In the transcript, Hambali denied allegations that he had any association with al-Qaeda while a member of Jemaah Islamiyah. He said he left JI in 2000. He also denied that he had been involved in a plot to bomb the Australian, British and American embassies in Singapore in 2000, or that he funded or was involved in the bombing of Christian churches in Indonesia in December 2000.
Despite widespread reports that Hambali was one of the masterminds of the Bali bombings in 2002, he was not asked about his involvement.
However, the transcript details what is described as an FBI source reporting that Hambali had said in January 2002 that his plan was to stage small-scale attacks against bars, cafes and nightclubs frequented by foreigners in Thailand, Malaysia, Singapore, the Philippines and Indonesia.
This FBI source may be the origin of a warning put out by the US Government and a far more general travel alert issued by the Australian Government before the Bali bombings about attacks against bars and clubs in Indonesia.
The allegations outlined against Hambali included that he was the main contact point with al-Qaeda, that he claimed to have one tonne of explosives in Indonesia, and that Hambali was the leader of a Malaysian mujahideen group which wanted to overthrow the Malaysian Government.
The transcript reveals some of the intelligence to be used against Hambali.
The FBI source, who seems to have been a member of JI, is alleged to have received a map and video of the Yishan rapid-transit station in Singapore from Hambali, who asked him to
plan how to attack it. Hambali liked the plan developed by this source, and told him to take it to high level al-Qaeda figures in Pakistan and Afghanistan.
Hambali is one of 14 so-called high-value prisoners held at Guantanamo Bay.
In the past month, there have been a series of hearings to determine whether, in the eyes of the United States, they are "enemy combatants" - a designation designed to deny them status as prisoners of war under the Geneva Conventions but allow their indefinite detention. They could eventually face military commissions like the one for the Australian David Hicks.
Hambali's appearance at a hearing to decide if he would be classified as an enemy combatant was held in Guantanamo Bay on April 4. He was not represented by a lawyer at the hearing, but instead by a US military officer.
Hambali has written a long statement in reply to the allegations against him, but that statement was not released.
Bali bombing suspect denies Al Qaida link
Washington: An Indonesian suspected of being a leader in the terror group blamed for the 2002 Bali nightclub bombings is denying any connection with the group's supposed affiliate, the Al Qaida.
Riduan Isamuddin, whose nom de guerre is Hambali, also told a military hearing at the Guantanamo Bay US naval base that he had no knowledge of other terrorist plots he is accused of orchestrating as the alleged operations chief of the Jemaah Islamiyah, the terror group considered responsible for the October 12, 2002 bombings on the Indonesian island of Bali that killed 202.

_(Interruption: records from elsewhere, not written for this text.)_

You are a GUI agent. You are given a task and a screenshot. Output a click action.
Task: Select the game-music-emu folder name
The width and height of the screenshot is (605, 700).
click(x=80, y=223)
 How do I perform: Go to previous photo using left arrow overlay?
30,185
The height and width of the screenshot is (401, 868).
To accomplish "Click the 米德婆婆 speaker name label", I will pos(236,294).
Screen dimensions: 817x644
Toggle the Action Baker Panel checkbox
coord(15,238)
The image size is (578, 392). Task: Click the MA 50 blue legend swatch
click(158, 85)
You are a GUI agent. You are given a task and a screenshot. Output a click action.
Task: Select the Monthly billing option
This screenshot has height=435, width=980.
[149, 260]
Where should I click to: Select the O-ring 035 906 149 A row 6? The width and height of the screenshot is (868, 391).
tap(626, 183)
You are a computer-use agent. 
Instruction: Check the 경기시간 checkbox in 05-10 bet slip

Isamuddin appeared before a Combatant Status Review Tribunal, an administrative hearing, at Guantanamo Bay on April 4, as one of 14 "high value" detainees transferred there last September after being held at secret CIA prisons abroad.

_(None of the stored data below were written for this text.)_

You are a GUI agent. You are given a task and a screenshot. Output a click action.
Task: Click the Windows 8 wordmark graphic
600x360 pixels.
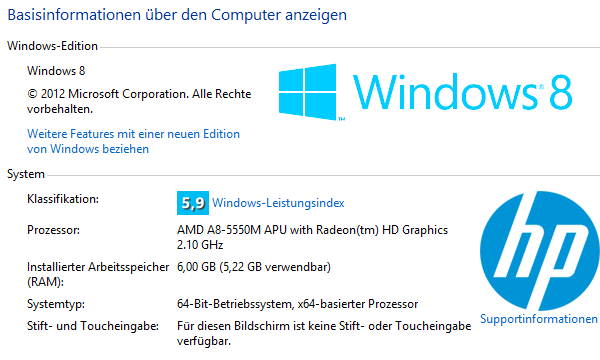point(463,92)
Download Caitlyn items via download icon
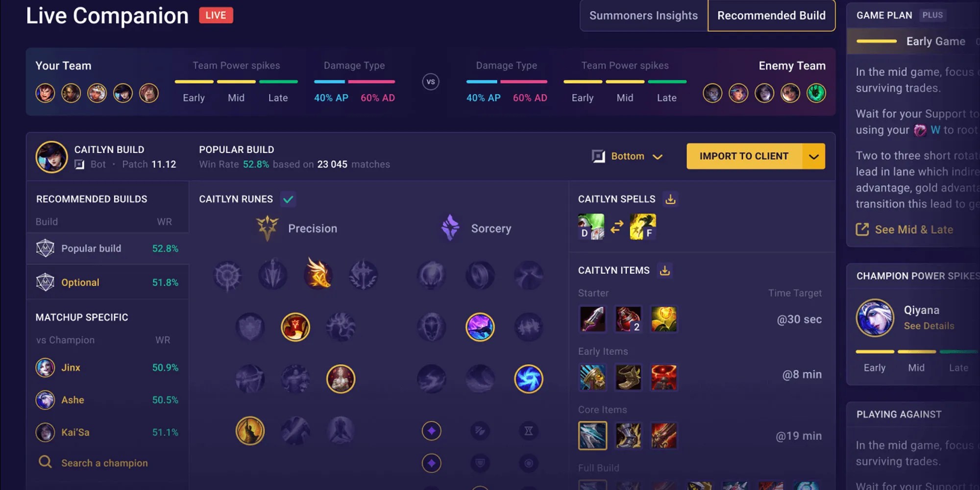This screenshot has width=980, height=490. 664,270
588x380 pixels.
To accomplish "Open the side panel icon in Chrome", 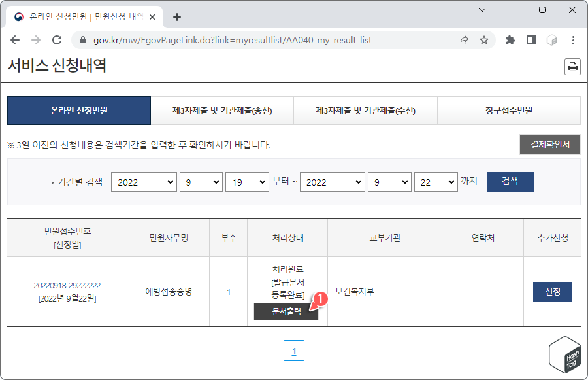I will tap(530, 39).
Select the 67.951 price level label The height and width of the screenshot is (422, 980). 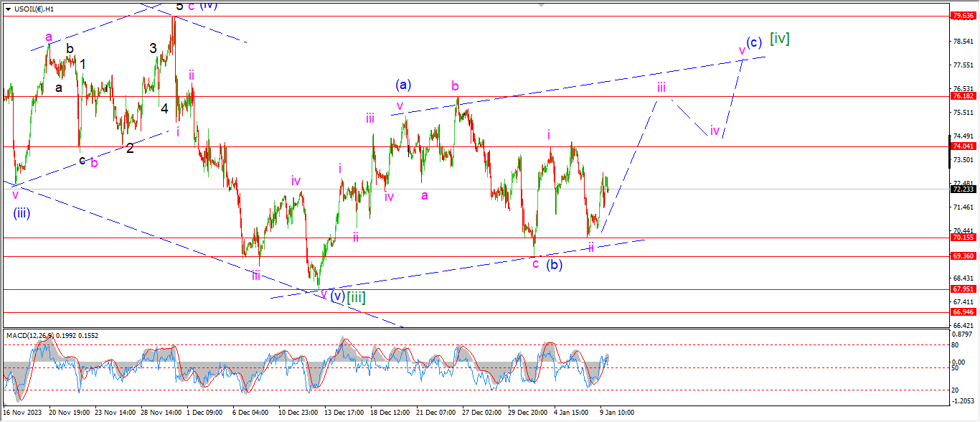962,289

The public and reporters are not permitted access to the hearings; a US government transcript of the unclassified portion of Isamuddin's hearing was released by the Defence Department on Thursday.
The Pentagon also released the transcript of a closed hearing for Ali Al Azia Ali, also known as Ammar Al Baluchi, who is accused by US authorities of helping arrange financing for at least one of the September 11 hijackers.

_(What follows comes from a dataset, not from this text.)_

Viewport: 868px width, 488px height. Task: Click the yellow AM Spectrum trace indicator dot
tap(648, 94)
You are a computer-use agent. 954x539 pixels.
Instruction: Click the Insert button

Ali said he was an ordinary businessman with family ties to alleged terrorist Khalid Shaikh Mohammad but was not part of Al Qaida or any such outfit.
In statements at his administrative hearing, Ali also asserted that during his nearly four years in US custody he gave US officials "vital information" to help foil terror plots. He is another of the 14 "high value" terror suspects at Guantanamo.